EXERCISE AIM: What lines in the records include the string "computer"? Return each one.

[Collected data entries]

/---

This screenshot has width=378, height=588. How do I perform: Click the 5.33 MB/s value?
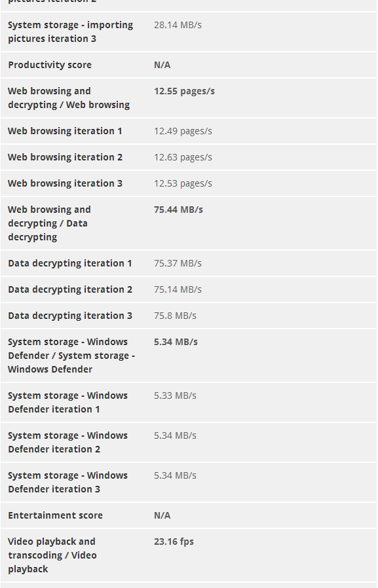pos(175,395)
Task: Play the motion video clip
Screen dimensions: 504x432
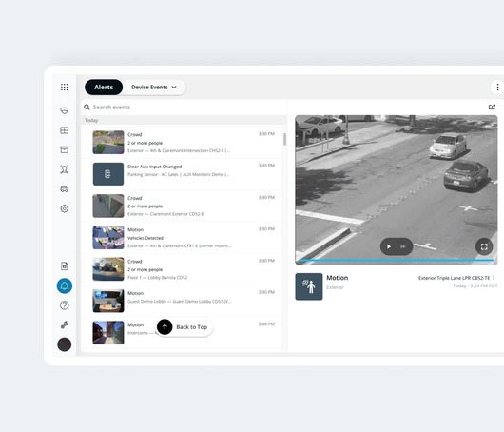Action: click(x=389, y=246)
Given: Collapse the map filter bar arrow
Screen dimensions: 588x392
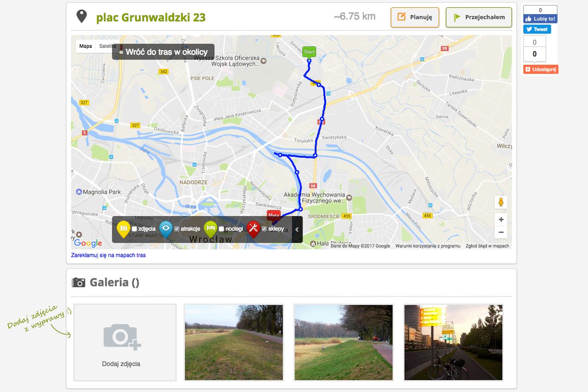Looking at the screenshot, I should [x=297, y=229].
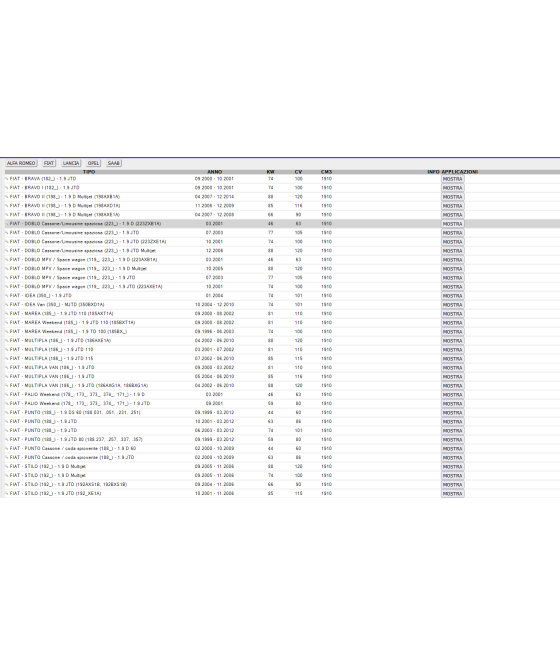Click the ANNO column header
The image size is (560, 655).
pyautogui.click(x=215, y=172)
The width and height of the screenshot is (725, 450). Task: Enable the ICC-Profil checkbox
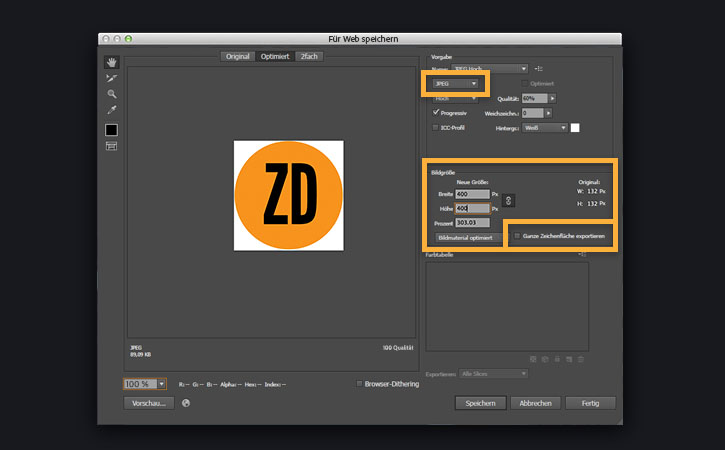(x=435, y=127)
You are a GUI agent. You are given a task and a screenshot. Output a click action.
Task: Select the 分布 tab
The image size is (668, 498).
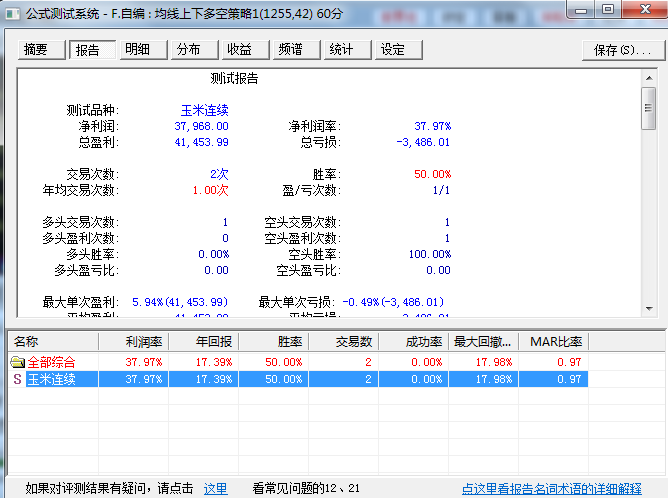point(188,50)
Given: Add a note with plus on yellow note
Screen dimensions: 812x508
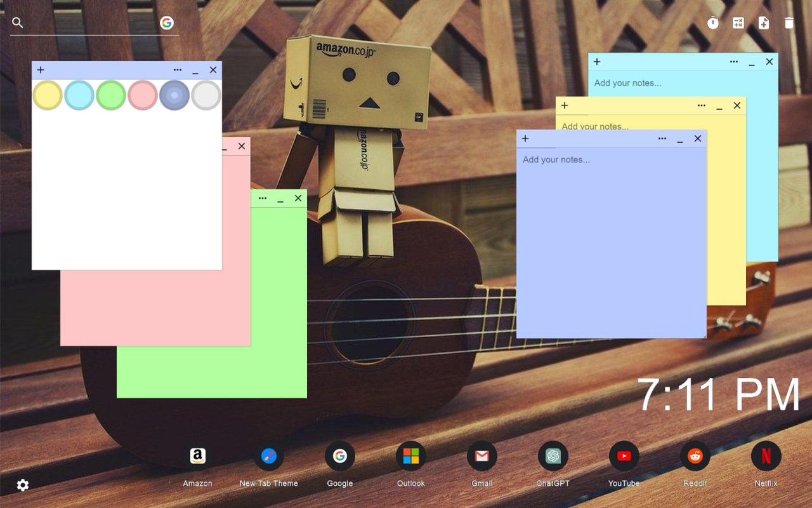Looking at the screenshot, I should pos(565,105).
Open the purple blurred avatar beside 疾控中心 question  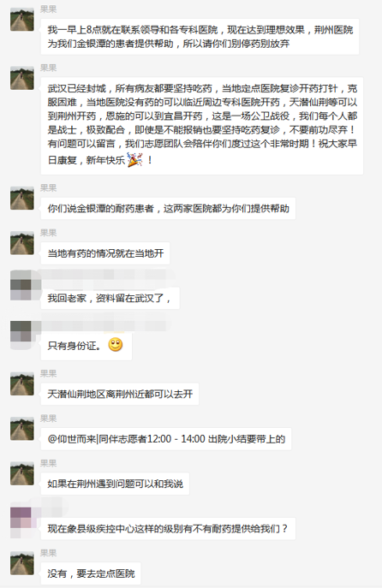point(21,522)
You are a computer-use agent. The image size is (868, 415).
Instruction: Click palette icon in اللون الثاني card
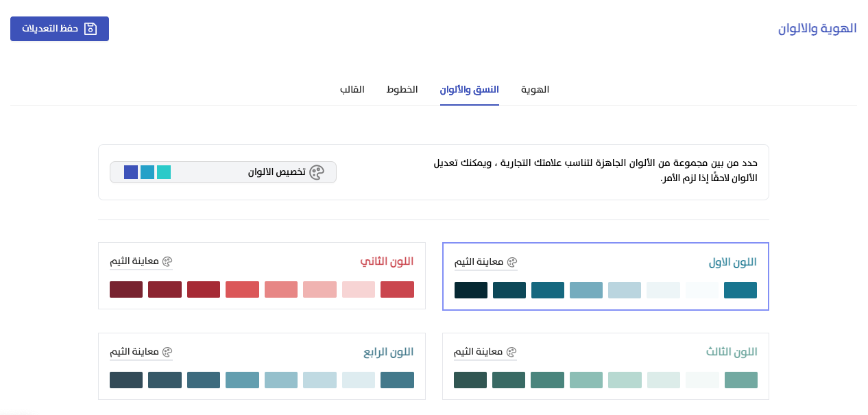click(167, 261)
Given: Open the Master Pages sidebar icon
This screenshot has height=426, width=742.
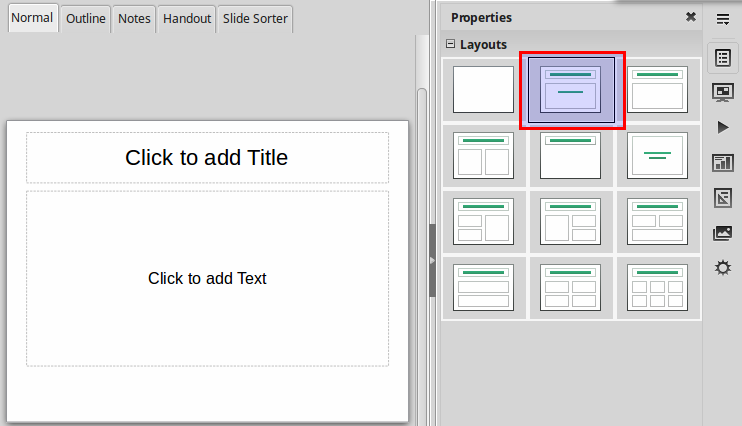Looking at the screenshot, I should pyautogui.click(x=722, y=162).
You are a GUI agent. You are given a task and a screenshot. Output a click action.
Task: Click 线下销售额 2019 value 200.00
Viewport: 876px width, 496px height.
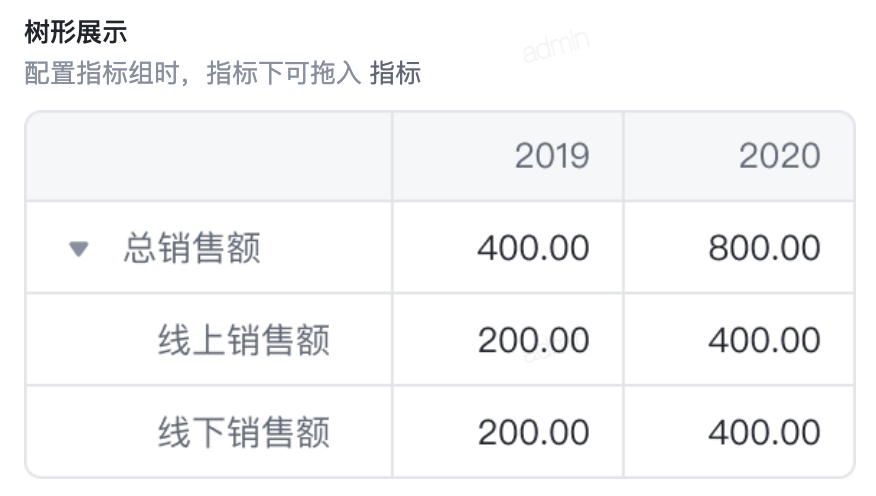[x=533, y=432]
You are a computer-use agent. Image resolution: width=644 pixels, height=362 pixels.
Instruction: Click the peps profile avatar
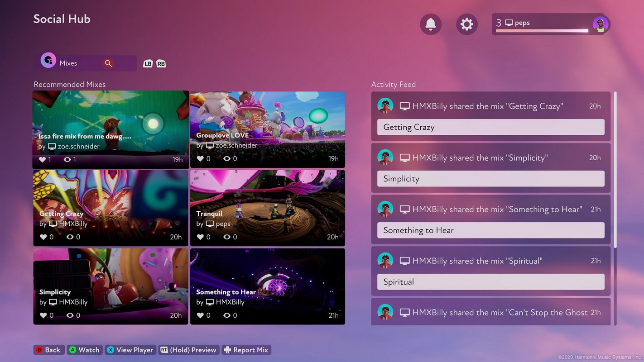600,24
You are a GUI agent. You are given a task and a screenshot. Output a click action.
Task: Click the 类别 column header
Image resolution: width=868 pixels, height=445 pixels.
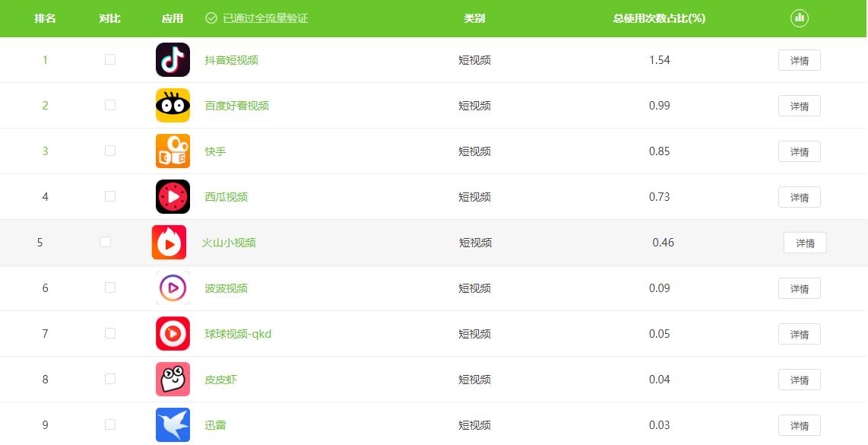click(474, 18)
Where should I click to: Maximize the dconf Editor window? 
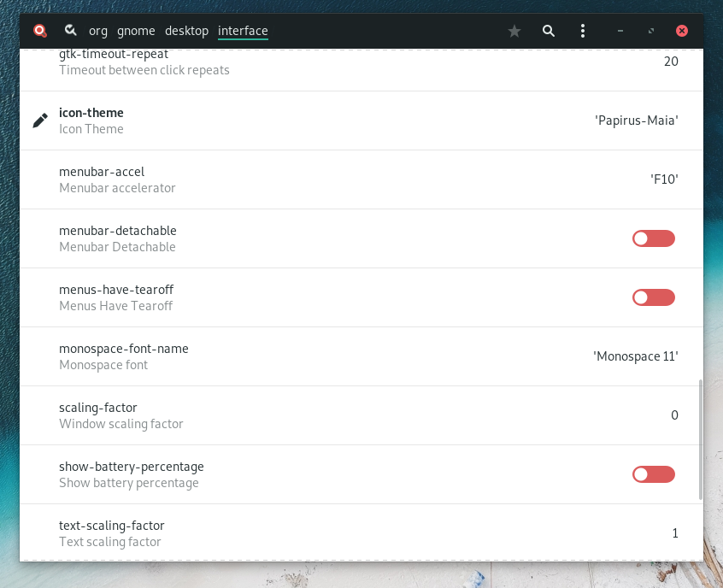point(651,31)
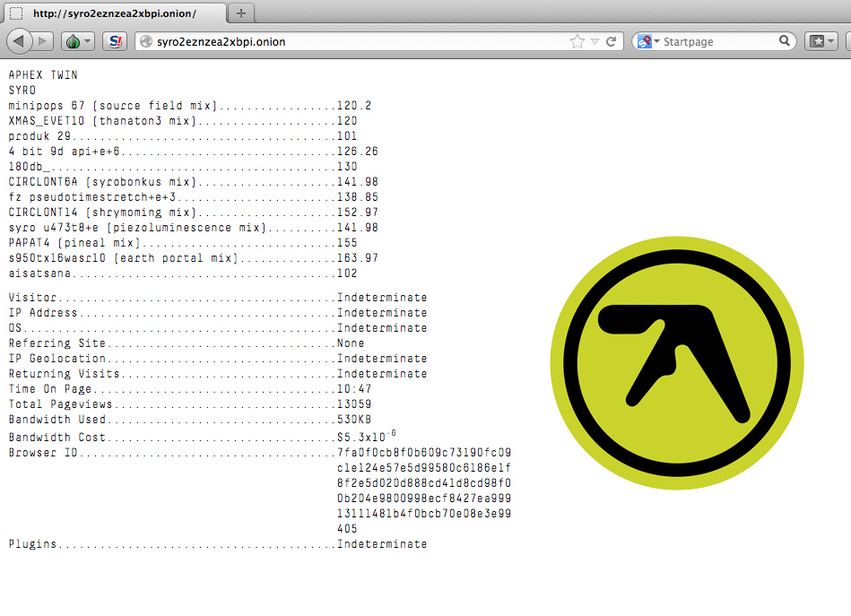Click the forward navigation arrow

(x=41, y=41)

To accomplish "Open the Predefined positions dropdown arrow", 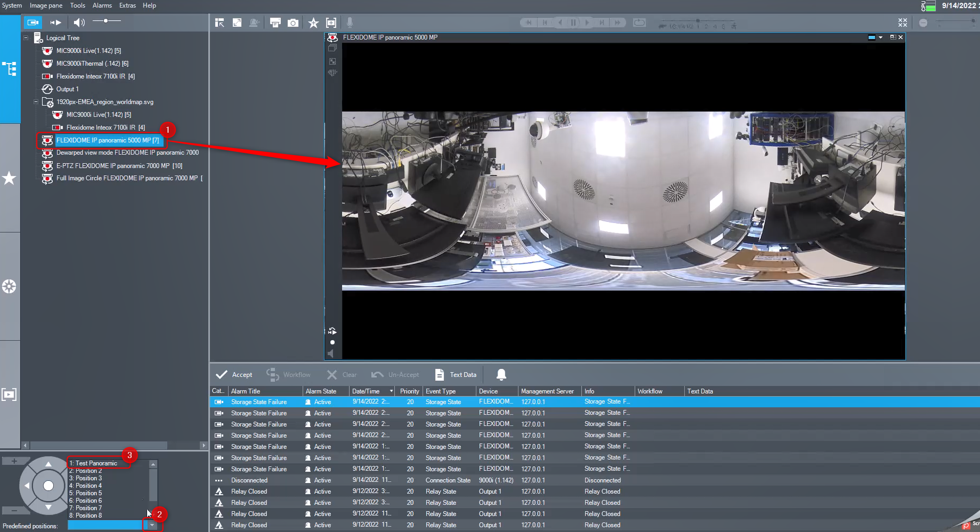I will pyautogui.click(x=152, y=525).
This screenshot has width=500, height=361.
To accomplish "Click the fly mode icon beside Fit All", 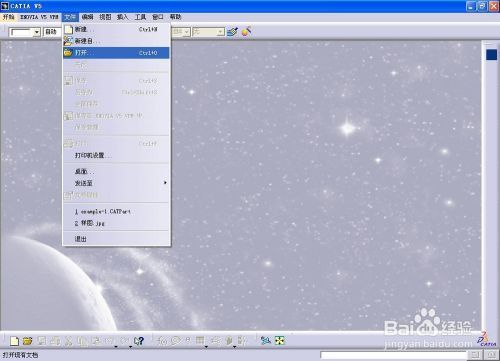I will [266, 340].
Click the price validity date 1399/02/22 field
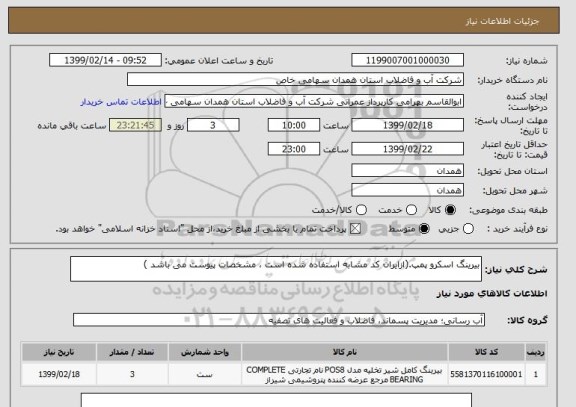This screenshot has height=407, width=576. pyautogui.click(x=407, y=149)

\---

WRITTEN RESPONSE:
You are a computer-use agent. The image size is (868, 415).
You are a computer-use agent. Image resolution: width=644 pixels, height=362 pixels.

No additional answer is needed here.